# STATED PROBLEM
Format the lines below as a numbered list, omitting any blank lines.

# STORED ROWS
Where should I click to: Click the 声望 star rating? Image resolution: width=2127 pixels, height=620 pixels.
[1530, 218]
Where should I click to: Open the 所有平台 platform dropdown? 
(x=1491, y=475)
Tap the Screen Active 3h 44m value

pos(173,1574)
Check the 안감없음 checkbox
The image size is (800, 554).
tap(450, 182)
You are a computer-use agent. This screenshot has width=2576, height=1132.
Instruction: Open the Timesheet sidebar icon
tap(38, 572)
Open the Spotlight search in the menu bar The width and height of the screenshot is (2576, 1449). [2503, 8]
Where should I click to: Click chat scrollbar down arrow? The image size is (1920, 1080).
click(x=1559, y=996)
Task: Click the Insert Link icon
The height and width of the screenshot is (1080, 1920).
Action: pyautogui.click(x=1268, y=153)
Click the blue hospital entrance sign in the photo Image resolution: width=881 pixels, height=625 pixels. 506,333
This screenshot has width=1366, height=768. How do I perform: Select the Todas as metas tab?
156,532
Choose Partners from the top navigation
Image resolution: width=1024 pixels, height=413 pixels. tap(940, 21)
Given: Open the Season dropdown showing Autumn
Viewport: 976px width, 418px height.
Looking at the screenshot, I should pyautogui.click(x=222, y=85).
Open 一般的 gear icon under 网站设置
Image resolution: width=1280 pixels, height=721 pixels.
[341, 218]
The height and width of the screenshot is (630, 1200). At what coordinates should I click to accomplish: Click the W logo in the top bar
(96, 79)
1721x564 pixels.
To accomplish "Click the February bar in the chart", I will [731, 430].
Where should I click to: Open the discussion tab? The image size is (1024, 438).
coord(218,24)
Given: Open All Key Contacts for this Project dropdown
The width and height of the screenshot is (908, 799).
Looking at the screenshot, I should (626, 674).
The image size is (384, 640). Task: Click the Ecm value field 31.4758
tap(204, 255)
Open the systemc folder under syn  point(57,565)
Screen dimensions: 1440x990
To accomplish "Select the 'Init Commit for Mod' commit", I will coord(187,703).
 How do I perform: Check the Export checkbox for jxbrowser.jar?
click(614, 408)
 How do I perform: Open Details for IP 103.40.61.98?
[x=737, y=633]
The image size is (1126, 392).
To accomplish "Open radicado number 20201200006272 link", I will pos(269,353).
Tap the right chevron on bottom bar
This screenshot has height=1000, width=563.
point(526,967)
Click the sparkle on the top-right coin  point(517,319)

# FULL SOLUTION
1. Where should I click to: Click the 声望 star rating? Image resolution: width=2127 pixels, height=620 pixels.
2. [1530, 218]
3. Where should I click to: Open the 所有平台 platform dropdown? 
4. (x=1491, y=475)
5. Tap the Screen Active 3h 44m value
6. pos(173,1574)
7. Check the 안감없음 checkbox
8. The image size is (800, 554).
9. tap(450, 182)
10. You are a computer-use agent. This screenshot has width=2576, height=1132.
11. Instruction: Open the Timesheet sidebar icon
12. tap(38, 572)
13. Open the Spotlight search in the menu bar The width and height of the screenshot is (2576, 1449). [2503, 8]
14. Where should I click to: Click chat scrollbar down arrow? The image size is (1920, 1080).
15. click(x=1559, y=996)
16. Task: Click the Insert Link icon
17. The height and width of the screenshot is (1080, 1920).
18. Action: pyautogui.click(x=1268, y=153)
19. Click the blue hospital entrance sign in the photo Image resolution: width=881 pixels, height=625 pixels. 506,333
20. This screenshot has width=1366, height=768. How do I perform: Select the Todas as metas tab?
21. 156,532
22. Choose Partners from the top navigation
23. Image resolution: width=1024 pixels, height=413 pixels. tap(940, 21)
24. Given: Open the Season dropdown showing Autumn
25. Viewport: 976px width, 418px height.
26. Looking at the screenshot, I should pyautogui.click(x=222, y=85).
27. Open 一般的 gear icon under 网站设置
28. Image resolution: width=1280 pixels, height=721 pixels.
29. [341, 218]
30. The height and width of the screenshot is (630, 1200). At what coordinates should I click to accomplish: Click the W logo in the top bar
31. (96, 79)
32. 1721x564 pixels.
33. To accomplish "Click the February bar in the chart", I will [731, 430].
34. Where should I click to: Open the discussion tab? The image size is (1024, 438).
35. coord(218,24)
36. Given: Open All Key Contacts for this Project dropdown
37. The width and height of the screenshot is (908, 799).
38. Looking at the screenshot, I should (626, 674).
39. The image size is (384, 640). Task: Click the Ecm value field 31.4758
40. tap(204, 255)
41. Open the systemc folder under syn  point(57,565)
42. Screen dimensions: 1440x990
43. To accomplish "Select the 'Init Commit for Mod' commit", I will coord(187,703).
44.  How do I perform: Check the Export checkbox for jxbrowser.jar?
45. click(614, 408)
46.  How do I perform: Open Details for IP 103.40.61.98?
47. [x=737, y=633]
48. The image size is (1126, 392).
49. To accomplish "Open radicado number 20201200006272 link", I will pos(269,353).
50. Tap the right chevron on bottom bar
51. This screenshot has height=1000, width=563.
52. point(526,967)
53. Click the sparkle on the top-right coin  point(517,319)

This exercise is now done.